[A] lesson was learned in the incident: The public had supported the idea of retaliation, and was even asking why the U.S. didn't do more. [A former senior intelligence] official said that, a few weeks later, a meeting took place in the Vice-President's office. "The subject was how to create a casus belli between Tehran and Washington," he said.The story contains no further details, but apparently that's not because Hersh doesn't know them. ThinkProgress asked Hersh about the Cheney meeting at a recent conference, and he said this:
There was a dozen ideas proffered about how to trigger a war. The one that interested me the most was why don't we build — we in our shipyard — build four or five boats that look like Iranian PT boats. Put Navy seals on them with a lot of arms. And next time one of our boats goes to the Straits of Hormuz, start a shoot-up. Might cost some lives.Fascinating. So why wasn't that in his story? According to Hersh, it's because his editors didn't think he should write about options that were discussed but subsequently rejected.

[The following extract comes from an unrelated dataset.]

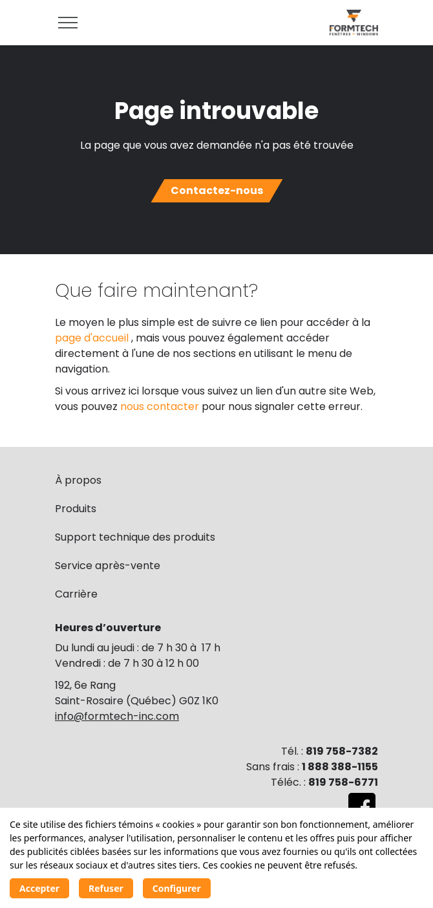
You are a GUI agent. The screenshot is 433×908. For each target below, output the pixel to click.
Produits (75, 508)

And it was rejected because you can't have Americans killing Americans. That's the kind of — that's the level of stuff we're talking about. Provocation. But that was rejected.

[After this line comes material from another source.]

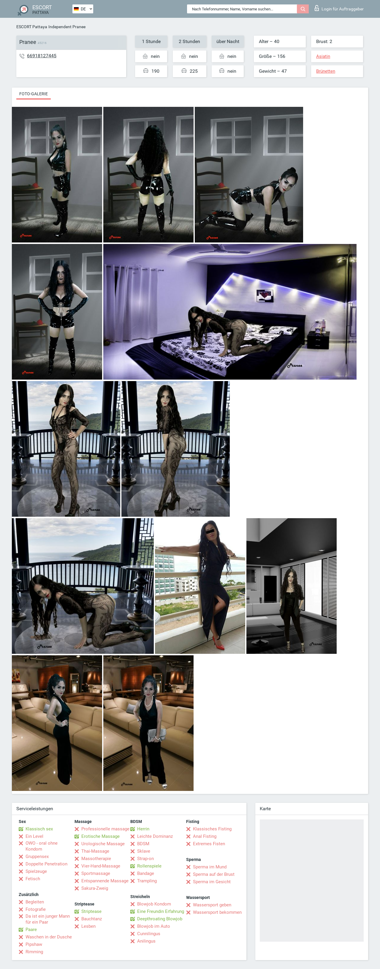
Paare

You gotta be kidding. The fact that they're even talking about stuff like this is news. If Hersh's editors thought his sourcing was no good, then his piece shouldn't have mentioned the meeting at all. But if the sourcing was good enough to report the meeting in the first place, it was good enough to report what they talked about. What were the New Yorker's editors thinking?

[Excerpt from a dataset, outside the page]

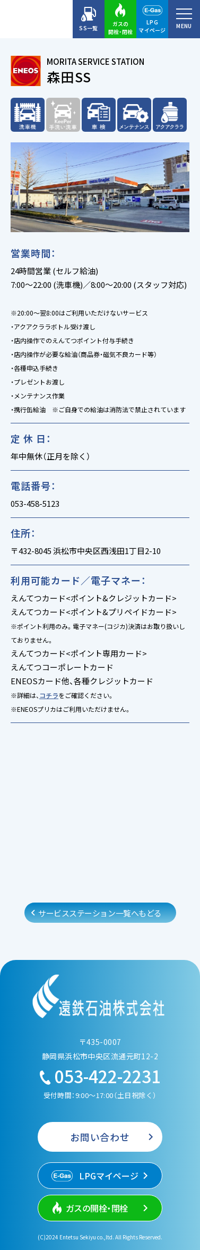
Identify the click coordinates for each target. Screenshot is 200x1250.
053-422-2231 (100, 1076)
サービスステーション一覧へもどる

POSTSCRIPT: If this story sounds familiar, that's because it is. In one of David Manning's famous memos describing a prewar meeting between George Bush and Tony Blair, he says that Bush admitted that WMD was unlikely to be found in Iraq and then mused on some possible options for justifying a war anyway:
"The U.S. was thinking of flying U2 reconnaissance aircraft with fighter cover over Iraq, painted in U.N. colours," the memo says, attributing the idea to Mr. Bush. "If Saddam fired on them, he would be in breach."In the end, of course, we didn't do this. We just didn't bother with any pretext at all.